#### Task statement:
Reproduce every one of the records below word for word, omitting the pictures.

Item coordinate data:
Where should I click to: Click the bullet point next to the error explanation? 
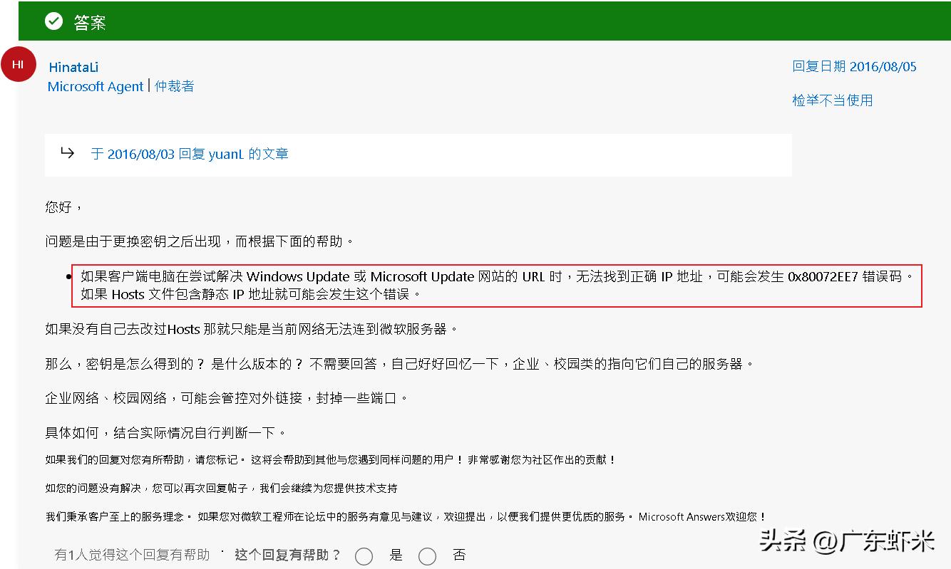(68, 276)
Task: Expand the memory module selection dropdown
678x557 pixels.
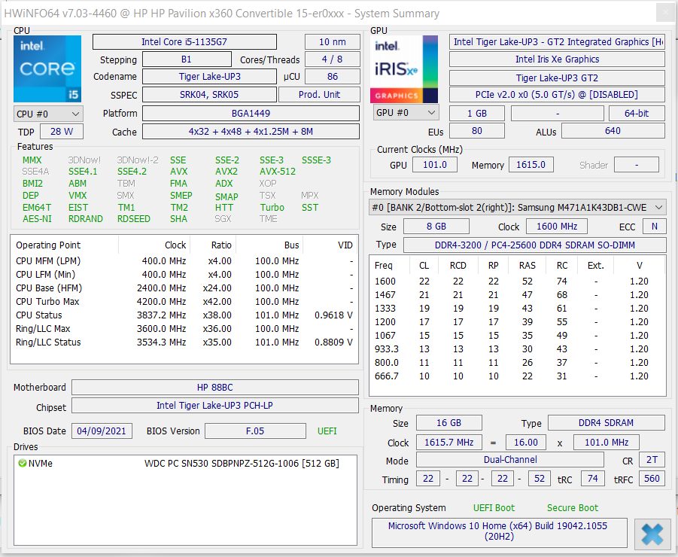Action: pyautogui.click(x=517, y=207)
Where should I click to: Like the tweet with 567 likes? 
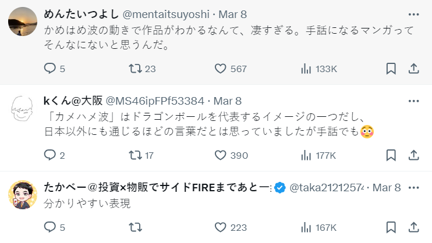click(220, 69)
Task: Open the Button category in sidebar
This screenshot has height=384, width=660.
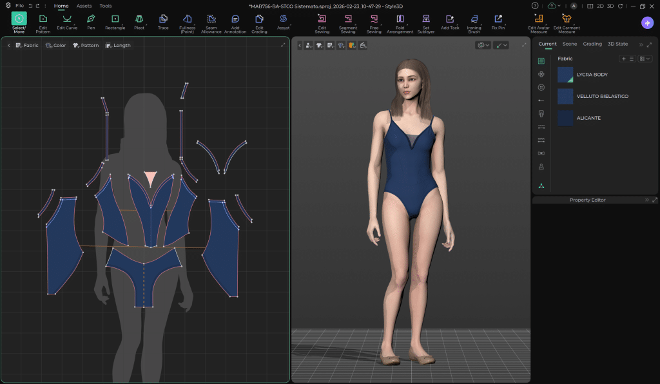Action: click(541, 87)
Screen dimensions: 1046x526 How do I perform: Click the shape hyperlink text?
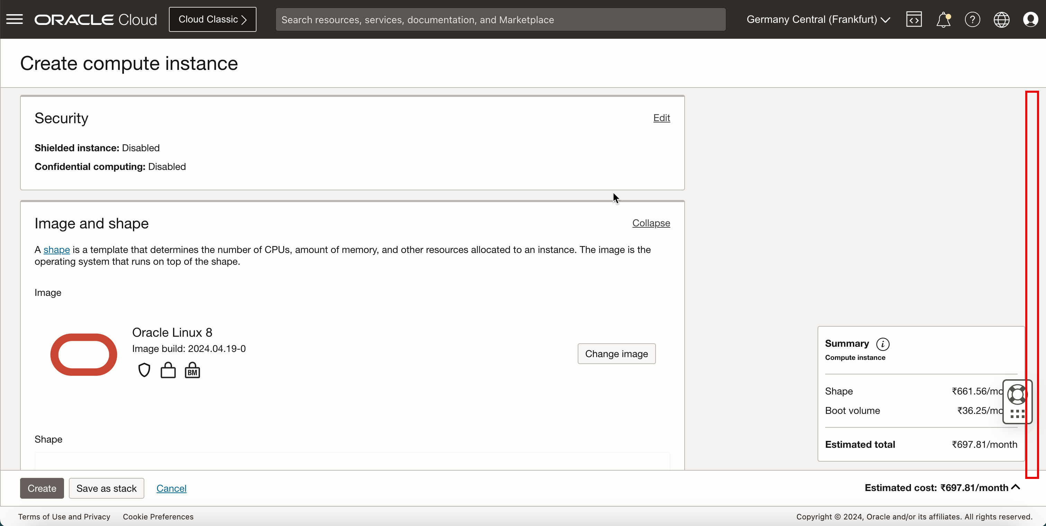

#### Completed exercise:
Where should I click to: Click the bullet point next to the error explanation? 
(68, 276)
Task: Expand the memory module selection dropdown
678x557 pixels.
Action: pyautogui.click(x=517, y=207)
Where should I click to: Like the tweet with 567 likes? 
click(220, 69)
Task: Open the Button category in sidebar
This screenshot has height=384, width=660.
Action: click(541, 87)
Screen dimensions: 1046x526 How do I perform: Click the shape hyperlink text?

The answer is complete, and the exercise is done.